I found them so awkward and still do (DD is nearly 4!). I felt like I stood around like a lemon with the mum's ..I found the dad's and grans easier to talk to aswell. With the mum's it feels a bit like a school popularity thing ...I didn't fit in then and I don't now! 🤣
If Dad's, Grans or the organisers don't make it a more enjoyable experience then don't feel obliged to attend any.
Softplay can be a good place to meet or I find it more relaxing overall.

76WasAHotSummer · 04/11/2021 19:49

I was talking about this very thing with a friend last week.

We moved to a new area where I didn't know a soul when our youngest was 18 months. I'm quite shy but made the effort to go to the local toddler group as I was feeling so isolated. The organiser took my money, showed me where the tea and coffee was and left me and DD to it. Nobody spoke to us and I felt so self conscious. The following week I couldn't face it, but the next week I forced myself. There was a woman there who hadn't been there the first time and she said "Hello, you're new" and we just really hit it off. Meeting her changed everything. Our DDs became best friends and she and I ended up running the group for a couple of years (and we always made newbies very welcome).

I met my friend last week for coffee. Our DDs are 25 now! Her younger DD is having a rough time at uni - not making friends but trying hard. I said "It only takes one person to change everything - you were my one person" and she felt the same too.

It only takes one person OP, so I'd give it a bit more time. When you go have a few questions ready about local family things, baby classes etc. Is there a local FB page? Maybe ask if anyone fancies meeting at the park or local cafe?

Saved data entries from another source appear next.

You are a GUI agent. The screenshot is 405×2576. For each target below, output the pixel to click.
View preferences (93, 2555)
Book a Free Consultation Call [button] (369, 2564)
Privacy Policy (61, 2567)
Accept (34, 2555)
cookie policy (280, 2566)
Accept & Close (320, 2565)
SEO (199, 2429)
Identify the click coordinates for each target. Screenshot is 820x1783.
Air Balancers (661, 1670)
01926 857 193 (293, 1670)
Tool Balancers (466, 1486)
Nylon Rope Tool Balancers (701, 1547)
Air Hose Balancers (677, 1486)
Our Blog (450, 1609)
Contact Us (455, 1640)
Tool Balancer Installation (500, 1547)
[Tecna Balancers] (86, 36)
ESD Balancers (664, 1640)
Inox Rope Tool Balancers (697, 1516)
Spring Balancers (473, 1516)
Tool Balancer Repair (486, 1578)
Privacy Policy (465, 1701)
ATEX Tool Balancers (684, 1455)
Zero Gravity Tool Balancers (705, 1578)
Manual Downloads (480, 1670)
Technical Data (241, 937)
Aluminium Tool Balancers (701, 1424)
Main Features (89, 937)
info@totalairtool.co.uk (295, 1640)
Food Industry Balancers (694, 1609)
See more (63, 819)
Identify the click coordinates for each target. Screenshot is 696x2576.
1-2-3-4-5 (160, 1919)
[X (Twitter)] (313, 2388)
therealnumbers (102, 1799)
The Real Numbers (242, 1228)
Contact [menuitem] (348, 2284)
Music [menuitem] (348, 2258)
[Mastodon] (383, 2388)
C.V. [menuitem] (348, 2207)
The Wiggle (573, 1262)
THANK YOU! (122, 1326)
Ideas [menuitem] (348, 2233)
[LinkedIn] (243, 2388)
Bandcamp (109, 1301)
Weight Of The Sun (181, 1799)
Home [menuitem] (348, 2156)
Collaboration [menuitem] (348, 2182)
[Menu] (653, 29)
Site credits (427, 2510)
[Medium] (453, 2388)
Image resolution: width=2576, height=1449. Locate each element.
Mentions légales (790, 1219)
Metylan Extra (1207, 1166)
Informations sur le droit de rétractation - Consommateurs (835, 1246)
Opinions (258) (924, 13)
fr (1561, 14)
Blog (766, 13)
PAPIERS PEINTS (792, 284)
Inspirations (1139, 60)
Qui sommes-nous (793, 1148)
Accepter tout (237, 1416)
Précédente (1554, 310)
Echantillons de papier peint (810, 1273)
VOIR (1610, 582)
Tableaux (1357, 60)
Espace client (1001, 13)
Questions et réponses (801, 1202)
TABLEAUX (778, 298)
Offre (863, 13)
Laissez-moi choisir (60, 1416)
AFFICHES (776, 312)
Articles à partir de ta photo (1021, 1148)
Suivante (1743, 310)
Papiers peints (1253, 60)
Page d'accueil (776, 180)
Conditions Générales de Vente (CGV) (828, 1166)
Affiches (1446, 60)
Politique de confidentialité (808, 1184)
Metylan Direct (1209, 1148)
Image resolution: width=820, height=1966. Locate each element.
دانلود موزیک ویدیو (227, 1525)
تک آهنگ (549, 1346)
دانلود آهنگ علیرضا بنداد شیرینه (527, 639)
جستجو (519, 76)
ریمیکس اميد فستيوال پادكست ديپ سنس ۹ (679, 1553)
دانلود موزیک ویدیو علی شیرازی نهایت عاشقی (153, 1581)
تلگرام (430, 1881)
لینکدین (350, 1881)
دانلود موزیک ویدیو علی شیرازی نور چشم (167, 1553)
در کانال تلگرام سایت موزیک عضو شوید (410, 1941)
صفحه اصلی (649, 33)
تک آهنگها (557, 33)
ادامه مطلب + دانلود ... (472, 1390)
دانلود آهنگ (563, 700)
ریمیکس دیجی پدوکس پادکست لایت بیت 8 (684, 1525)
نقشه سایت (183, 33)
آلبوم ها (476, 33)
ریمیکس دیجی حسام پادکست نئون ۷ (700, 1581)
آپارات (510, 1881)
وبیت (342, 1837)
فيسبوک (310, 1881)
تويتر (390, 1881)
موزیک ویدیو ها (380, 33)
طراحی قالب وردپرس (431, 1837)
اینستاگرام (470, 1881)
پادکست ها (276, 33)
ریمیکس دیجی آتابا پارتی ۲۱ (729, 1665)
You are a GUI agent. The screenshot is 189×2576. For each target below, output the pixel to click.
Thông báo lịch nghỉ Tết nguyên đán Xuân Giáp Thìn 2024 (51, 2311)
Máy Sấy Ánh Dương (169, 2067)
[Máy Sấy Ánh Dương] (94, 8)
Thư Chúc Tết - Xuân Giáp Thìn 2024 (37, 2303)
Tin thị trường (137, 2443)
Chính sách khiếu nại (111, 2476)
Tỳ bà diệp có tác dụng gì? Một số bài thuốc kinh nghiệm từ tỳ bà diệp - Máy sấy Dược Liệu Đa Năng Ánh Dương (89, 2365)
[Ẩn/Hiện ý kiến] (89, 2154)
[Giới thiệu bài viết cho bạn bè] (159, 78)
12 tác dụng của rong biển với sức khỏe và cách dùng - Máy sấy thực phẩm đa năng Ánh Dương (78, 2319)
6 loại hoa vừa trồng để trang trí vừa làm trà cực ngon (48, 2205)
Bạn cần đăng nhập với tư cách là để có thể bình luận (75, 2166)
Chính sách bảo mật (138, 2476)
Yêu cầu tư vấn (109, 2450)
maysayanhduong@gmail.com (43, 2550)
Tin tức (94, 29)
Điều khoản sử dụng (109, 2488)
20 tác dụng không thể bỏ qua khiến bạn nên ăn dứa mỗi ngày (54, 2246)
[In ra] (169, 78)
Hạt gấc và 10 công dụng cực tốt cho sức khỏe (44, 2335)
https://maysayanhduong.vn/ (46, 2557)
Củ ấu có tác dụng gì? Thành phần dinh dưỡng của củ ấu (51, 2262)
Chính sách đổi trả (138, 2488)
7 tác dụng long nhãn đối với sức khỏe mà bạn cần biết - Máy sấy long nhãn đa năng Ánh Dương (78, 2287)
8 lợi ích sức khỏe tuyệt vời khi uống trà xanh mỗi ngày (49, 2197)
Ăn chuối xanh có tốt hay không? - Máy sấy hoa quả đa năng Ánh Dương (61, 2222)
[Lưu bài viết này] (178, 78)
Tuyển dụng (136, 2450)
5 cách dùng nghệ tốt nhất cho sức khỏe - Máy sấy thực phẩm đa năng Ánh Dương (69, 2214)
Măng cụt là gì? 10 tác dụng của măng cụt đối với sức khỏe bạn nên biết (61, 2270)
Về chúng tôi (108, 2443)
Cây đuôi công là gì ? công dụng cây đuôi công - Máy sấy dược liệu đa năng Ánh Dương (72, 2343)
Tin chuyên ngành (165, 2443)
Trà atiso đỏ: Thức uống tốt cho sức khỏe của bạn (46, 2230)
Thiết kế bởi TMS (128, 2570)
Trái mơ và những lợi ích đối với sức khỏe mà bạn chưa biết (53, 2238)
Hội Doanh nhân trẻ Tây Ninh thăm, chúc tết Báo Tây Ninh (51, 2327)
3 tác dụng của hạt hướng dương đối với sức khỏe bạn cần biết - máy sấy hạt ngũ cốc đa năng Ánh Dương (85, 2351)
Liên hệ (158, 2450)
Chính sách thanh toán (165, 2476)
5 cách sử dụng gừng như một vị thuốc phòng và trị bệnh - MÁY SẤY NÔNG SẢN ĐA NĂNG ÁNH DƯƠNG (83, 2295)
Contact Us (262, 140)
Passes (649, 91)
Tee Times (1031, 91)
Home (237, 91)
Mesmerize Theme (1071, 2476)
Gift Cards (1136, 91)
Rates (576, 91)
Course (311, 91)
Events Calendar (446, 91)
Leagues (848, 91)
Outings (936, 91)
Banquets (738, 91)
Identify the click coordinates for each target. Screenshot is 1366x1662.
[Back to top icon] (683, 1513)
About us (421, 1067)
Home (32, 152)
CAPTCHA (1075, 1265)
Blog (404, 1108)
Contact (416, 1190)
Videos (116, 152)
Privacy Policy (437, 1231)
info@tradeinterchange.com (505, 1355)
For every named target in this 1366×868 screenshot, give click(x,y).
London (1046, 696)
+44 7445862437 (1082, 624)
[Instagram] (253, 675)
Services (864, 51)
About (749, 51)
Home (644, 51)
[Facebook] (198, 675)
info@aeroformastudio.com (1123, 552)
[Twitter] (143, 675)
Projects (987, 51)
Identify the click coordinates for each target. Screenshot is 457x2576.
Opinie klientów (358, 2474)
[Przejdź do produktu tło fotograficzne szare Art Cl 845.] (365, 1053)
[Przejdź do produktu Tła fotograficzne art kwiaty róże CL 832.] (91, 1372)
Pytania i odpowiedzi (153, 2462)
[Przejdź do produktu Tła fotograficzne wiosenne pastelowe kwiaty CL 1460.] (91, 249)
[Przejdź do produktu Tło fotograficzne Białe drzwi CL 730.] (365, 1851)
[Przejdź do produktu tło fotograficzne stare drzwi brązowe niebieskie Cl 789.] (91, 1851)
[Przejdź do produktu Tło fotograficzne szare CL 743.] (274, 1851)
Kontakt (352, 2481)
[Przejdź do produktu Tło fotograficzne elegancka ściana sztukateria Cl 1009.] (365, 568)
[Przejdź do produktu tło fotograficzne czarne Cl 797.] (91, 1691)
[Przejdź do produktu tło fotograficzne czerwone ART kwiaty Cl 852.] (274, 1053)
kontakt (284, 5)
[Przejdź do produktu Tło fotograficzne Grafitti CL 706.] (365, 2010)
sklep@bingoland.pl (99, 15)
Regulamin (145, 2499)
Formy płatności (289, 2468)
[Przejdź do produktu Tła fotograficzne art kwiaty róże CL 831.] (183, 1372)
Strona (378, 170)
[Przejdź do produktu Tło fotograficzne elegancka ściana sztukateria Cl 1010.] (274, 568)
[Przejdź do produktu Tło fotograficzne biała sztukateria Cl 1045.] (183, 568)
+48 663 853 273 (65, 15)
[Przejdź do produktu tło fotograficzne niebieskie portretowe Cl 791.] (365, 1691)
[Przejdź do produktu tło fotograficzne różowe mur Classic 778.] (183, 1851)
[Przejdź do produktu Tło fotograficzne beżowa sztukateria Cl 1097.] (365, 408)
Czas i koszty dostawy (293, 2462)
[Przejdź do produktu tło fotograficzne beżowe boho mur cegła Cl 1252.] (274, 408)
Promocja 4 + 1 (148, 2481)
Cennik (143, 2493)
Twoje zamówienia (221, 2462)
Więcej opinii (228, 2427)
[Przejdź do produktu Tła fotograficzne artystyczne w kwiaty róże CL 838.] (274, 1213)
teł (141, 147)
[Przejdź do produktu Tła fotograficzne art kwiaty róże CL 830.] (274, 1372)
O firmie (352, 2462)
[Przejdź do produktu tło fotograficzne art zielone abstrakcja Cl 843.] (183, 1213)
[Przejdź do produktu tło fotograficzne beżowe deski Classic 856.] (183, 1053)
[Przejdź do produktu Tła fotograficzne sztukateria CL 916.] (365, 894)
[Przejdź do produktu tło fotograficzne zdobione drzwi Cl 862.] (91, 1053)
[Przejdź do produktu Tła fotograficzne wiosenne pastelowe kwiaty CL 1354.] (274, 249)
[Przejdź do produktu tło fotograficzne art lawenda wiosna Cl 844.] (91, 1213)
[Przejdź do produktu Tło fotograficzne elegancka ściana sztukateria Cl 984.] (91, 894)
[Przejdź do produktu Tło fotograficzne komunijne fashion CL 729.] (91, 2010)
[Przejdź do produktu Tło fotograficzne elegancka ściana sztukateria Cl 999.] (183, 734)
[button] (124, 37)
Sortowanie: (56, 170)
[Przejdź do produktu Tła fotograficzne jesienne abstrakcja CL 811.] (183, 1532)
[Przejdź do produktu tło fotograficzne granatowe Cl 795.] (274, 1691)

Good luck, I know how tough it is.

AliceW89 · 04/11/2021 20:06

I doubt anyone is being intentionally bitchy. I take DS (1.5) to toddler groups on my days off as he likes all the different people and activities. I’m more than happy to chat to people, but due to a combination of needing eyes in the back of my head and generally being a bit knackered, proper friendships aren’t going to happen in that setting. It’s easier to make friends when they are tiny IMO as there is a ton of camaraderie and life is purely focused on the baby. After the age of 1, when a lot of people are back to work or maybe expecting another (or both) it’s just not as much of a priority, I guess.

Scarby9 · 04/11/2021 20:10

@76WasAHotSummer
That is such a lovely story!
And I agree about the sunner of 76 - really happy memories (77 was pretty good too).

thechaseison · 04/11/2021 20:45

I agree with @AliceW89, I take my 18 month old and 4 month old but it's purely for their benefit and I'm pleasant and polite with the mums but I'm not really there for them at all. Plus got my hands full so trying to having a conversation would just make it stressful- I'm just there to enjoy my babies development

NuffSaidSam · 04/11/2021 20:51

It will vary group to group and also session to session so try some different ones if you have any in your area/give some a break and try again in a few weeks.

When trying to make conversation, I'd try and steer it away from purely baby chat (how old are they etc.) and try to talk to them as people (not just mums). Also, a more open-ended question might get a fuller response. Most people are just shy/socially awkward/tired/too busy watching their kids etc.

But if you don't like playgroups that's fine and your child will be in no way negatively affected. It's absolutely fine not to go. Stick to softplay/the playground if you prefer.

KatherineofGaunt · 04/11/2021 22:27

I wish people would talk to dads more. My DH is a SAHD and perfectly happy to chat. But the other mums at local groups just ignore him.

So, it's not just you, OP. I guess many groups are like this - people go with friends already or they make friends at NCT or something. We'd love some more friends around here.

Wagglerock · 04/11/2021 23:30

I've found it easier to make friends at classes rather than playgroups when it's a bit more tricky because you're trying to chat and watch your baby/toddler at the same time. I'm not always mega chatty at these things because I often just want to drink my tea in peace!